Like most folks who actually take the time to read Ayn Rand's 1957 novel of pure, beneficent capitalism, I first encountered Atlas Shrugged as a late-teenager, full of idealism but woefully short on political savvy and an incomplete understanding of the World. Her heroes are godlike in their purity, motivated by selfless selfishness and a sense that they are always - ALWAYS - right. Likewise, her villains are not only purely evil, but of such a disgusting type of evil that they are less satanic than just icky, like a banana slug that has crawled into your armpit. And thus are the battles in Atlas Shrugged overpoweringly unequal. You cannot help but admire Dagny Taggart, Hank Reardon, and all the rest: omnipotent creatures whose sole goal in life is to make money, but who accomplish it without raping the environment, squashing workers or shipping jobs overseas. The political villains who work against Taggart et. al. are hopelessly incompetent, leeches who squander the resources that the Shining Creators give us, unencumbered by any likability.
I think it's rather telling that the book, for all its 1000-page tome-iness, seems to appeal first and foremost to the 18-to-24-year old crowd. Because only people who have a limited brain capacity and wear political blinders could possibly be moved to see anything other than comic-book-style fiction to the work. And, yes, granted: it IS a work of fiction. One that attempts, however, to portray an end-result world specifically skewed by Rand's 1) place, and 2) time of birth. A child of the Russian Revolution, she witnessed firsthand the failing ideals of Soviet-style communism. But in its place, she seems to want to revive a world of benevolent Tsarist capitalism, a society in which the Haves are allowed to keep and do and be what they are, without any harm befalling the Have-Nots. I got news for ya, kiddies: that world don't exist.
Which is partly her point. Or, rather, partly her slanted point. Which is to say, she seems to present the reasons for the non-existence of that world as a by-product of foolish men who keep down the Benevolent Creators, robbing them of both their finances and, finally, their will. Selfishness is a virtue to her heroes, and a reprehensible vice to her villains. But only in fiction could such a black-and-white world exist. It's as if Atlas Shrugged is a comic book without the costumes: infallible heroes with no known faults (like a boring, '50s-era Superman) set against a world of corrupt Brainiacs…only minus the capes and secret identities. It's not that the world she desires doesn't exist because worthless scum disable its appearance: it's that that world can't exist because there are no benevolent dictators.

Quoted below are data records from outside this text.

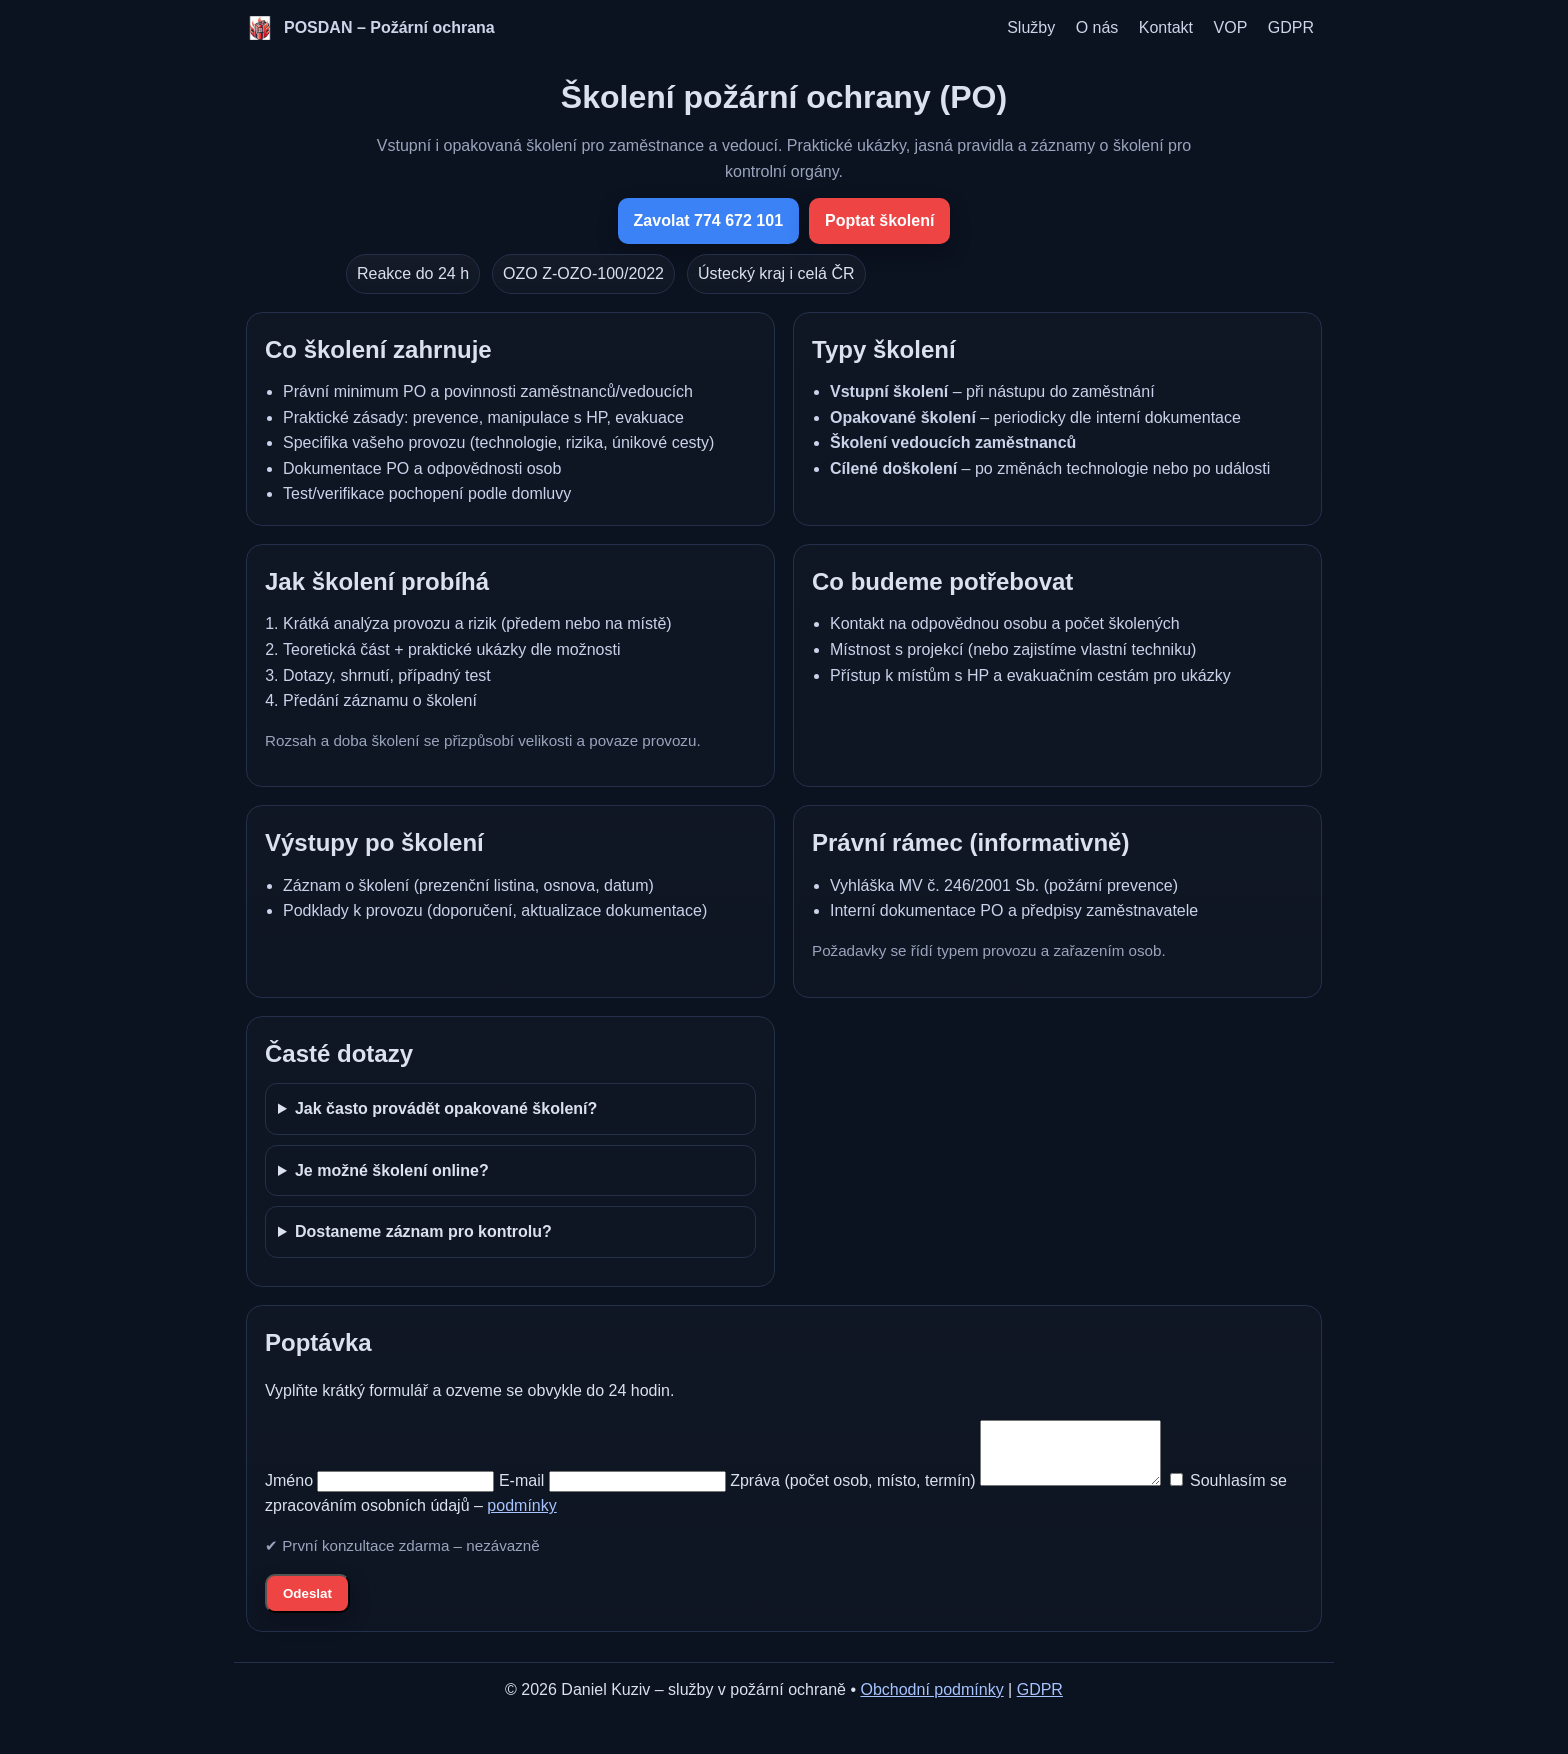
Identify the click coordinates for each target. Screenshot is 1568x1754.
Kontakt (1166, 27)
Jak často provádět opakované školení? (446, 1108)
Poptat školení (879, 220)
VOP (1231, 27)
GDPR (1291, 27)
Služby (1031, 27)
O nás (1097, 27)
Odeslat (307, 1605)
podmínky (543, 1517)
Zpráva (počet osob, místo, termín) (852, 1492)
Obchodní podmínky (931, 1701)
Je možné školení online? (392, 1170)
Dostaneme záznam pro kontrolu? (423, 1231)
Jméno (289, 1492)
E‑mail (521, 1492)
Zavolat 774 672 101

That's what Reardon, and Taggart, and all the rest of them are: benevolent dictators, completely possessed of all the power and ability, who then bestow upon us little people the fruits of their labor and creative prowess. But dictators are never benevolent, and absolute power still corrupts absolutely. Businesses are NOT "in business" to create jobs; they are in business to create the maximum profit for their shareholders. In Rand's world, the CEO of BP would be the hero, drilling an ocean of oil and natural gas to power the world. In reality, the CEO of BP presided over a company that polluted the ocean with oil because he tried to do it as cheaply as possible. That's what you never get to see from these Randian super-capitalists: the net result of their very capitalism. There are no underpaid workers, there is no environmental calamity…everyone lives in parasitic peace and harmony, knowing their place in the pecking order and accepting it unquestioningly.
Thanks, but no thanks. I would never stand up and advocate Communism, because of course that idea can't work either: eventually, someone decides that in a world of "everyone is equal," I'm actually a little MORE equal than you. But Rand would return us to a world of dictatorial nobility, where the noble class are the super-rich merchants and creators, and everyone else happily works for them. Political and social reality just isn't that black-or-white. The truth, as always, is much murkier.